— REQUIRED WORK —
Continue the commentary below on Valkyrae's RFLCT skincare launch, starting after its final sentence.
# Start of TEXT SHOWN
Adam Fitch: Valkyrae’s RFLCT controversy is a chance for her to take responsibility

Adam Fitch
Valkyrae RFLCT

Popular content creator and 100 Thieves co-owner Rachell ‘Valkyrae’ Hofstetter unveiled her much-hyped new company, a skincare line called RFLCT, on October 19. After two years of hard work bringing it to life, the reaction that followed from fans and industry figures alike, highlights the perils of being an ‘influencer’.

The financial benefits of being a popular user on the internet have only really paid off in a significant way over the past decade or so, and now many of these influencers and content creators are establishing additional ways they can cash in on their large audiences and authoritative positions in the industry.

From Matthew ‘Nadeshot’ Haag starting his very own esports organization to the likes of KSI and Jake Paul launching lucrative boxing careers, big names are becoming fully-fledged businesspeople. Valkyrae, the so-called “Queen of YouTube” herself, is the latest major creator to start her own business as a means of owning something larger than herself.
# End of TEXT SHOWN
# Start of RECORD EXTRACTS
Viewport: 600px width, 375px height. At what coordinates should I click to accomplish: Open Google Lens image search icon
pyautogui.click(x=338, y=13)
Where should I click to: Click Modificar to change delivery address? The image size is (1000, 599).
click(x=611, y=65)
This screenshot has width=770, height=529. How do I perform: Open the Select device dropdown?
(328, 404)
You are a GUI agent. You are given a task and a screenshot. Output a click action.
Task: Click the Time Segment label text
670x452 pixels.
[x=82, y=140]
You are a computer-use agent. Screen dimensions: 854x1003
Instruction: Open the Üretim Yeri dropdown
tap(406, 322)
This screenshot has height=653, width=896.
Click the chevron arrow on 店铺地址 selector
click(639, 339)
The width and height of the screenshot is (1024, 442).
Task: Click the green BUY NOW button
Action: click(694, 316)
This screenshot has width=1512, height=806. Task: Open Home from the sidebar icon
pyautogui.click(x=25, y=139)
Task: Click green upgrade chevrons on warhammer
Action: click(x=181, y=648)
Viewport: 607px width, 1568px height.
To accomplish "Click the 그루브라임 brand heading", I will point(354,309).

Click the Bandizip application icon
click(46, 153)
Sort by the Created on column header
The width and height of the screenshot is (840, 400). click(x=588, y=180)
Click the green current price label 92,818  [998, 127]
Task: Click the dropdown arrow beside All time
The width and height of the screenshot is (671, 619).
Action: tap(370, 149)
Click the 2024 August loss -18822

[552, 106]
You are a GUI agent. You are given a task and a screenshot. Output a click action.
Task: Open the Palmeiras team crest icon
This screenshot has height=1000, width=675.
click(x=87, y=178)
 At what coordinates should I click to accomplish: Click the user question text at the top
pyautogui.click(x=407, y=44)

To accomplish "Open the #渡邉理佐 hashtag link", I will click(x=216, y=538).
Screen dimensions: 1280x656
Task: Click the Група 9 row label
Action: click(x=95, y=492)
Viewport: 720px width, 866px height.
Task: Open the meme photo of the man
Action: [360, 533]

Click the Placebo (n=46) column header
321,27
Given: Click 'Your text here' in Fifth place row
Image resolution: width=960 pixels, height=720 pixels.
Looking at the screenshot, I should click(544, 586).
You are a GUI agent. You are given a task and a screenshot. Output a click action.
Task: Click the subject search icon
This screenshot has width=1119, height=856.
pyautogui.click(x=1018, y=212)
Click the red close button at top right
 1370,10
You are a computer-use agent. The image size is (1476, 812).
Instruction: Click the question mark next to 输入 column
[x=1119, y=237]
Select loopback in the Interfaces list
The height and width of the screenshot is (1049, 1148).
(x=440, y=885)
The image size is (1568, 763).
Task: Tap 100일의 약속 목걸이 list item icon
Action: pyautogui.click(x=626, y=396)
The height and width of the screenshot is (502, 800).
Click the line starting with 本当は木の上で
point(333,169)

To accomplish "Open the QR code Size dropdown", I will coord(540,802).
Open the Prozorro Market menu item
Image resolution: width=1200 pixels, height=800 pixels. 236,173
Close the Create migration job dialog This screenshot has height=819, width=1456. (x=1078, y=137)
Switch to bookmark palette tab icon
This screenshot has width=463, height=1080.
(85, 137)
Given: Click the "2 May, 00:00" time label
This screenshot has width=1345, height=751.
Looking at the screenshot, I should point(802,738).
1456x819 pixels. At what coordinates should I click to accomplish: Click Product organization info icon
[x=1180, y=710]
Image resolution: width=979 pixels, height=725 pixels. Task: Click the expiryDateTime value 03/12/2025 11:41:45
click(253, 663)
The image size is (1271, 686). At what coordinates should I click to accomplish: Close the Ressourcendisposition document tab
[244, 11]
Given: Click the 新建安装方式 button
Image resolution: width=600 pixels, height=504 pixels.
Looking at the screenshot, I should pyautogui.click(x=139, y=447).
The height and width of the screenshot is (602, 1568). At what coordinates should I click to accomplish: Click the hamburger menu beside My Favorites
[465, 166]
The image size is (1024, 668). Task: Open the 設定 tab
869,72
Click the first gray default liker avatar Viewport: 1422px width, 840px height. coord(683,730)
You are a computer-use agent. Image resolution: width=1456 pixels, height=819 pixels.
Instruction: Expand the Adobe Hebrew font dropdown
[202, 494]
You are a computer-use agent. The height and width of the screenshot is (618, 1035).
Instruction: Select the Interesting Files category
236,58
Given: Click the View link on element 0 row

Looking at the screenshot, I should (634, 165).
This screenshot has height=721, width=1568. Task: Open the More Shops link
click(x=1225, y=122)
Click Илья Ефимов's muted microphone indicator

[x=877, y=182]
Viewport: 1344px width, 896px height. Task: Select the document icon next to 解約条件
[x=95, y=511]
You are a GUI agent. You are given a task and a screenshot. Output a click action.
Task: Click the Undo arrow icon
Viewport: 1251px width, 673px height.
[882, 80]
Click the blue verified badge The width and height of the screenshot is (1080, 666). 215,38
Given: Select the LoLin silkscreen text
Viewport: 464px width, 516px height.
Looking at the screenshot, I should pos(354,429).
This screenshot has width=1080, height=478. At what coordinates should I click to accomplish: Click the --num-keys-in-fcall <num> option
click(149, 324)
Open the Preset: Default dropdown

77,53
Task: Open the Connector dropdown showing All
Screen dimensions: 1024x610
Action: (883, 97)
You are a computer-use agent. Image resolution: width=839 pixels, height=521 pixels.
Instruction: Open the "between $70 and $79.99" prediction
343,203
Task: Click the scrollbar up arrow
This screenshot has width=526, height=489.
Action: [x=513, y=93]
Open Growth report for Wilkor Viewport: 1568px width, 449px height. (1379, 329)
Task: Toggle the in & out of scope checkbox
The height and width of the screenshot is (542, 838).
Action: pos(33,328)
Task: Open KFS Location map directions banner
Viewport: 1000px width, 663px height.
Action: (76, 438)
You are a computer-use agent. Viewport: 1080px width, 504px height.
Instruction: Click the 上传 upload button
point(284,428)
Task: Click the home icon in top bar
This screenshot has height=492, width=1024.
# End of RECORD EXTRACTS
— WRITTEN RESPONSE —
“It’s the skincare collection for everyone who uses a screen,” Valkyrae said of her new venture, RFLCT, in the official announcement video. “It’s designed to protect your skin from blue light that is emitted from all digital screens.” The line currently contains products like a ‘Lip Guard Moisture Balm’ and a ‘Screen Shield Defense Face Moisturizer’, all of which are designed to provide “protection” from, and “repair” damage done by, blue light emitted by screens.

Valkyrae RFLCT Promotion
Valkyrae referred to RFLCT as a “two-year project” that would help “everybody with a life in front of screens”.

RFLCT: a “scam” or the real deal?

Just one day from launch and RFLCT have been labeled as a scam countless times, but is that the case? I could link to plenty of studies that dispute and disprove RFLCT’s claims but, instead, I feel that the responsibility should be on those who believe the marketing stance of the company to provide quality, peer-reviewed papers from scientists that demonstrate blue light damage on skin is legitimate. If they’ve done their research and are certain there’s a purpose for the product then there’s every reason to believe that proof will soon be on the way, right?

While the gaming and influencers spaces certainly aren’t always the best realms for scientific discussion to take place, this wouldn’t be a problem if Valkyrae and her business partners didn’t decide to lean in so heavily on what appears to be pseudoscience.

Let’s take a look at RFLCT’s own terms of service to see their stance on their marketing copy and overall product strategy. It’s clear from the text that follows, which is from the company’s own official website, that they have to disqualify everything they’re claiming and using to sell products just to ensure they’re not engaging in marketing malpractice.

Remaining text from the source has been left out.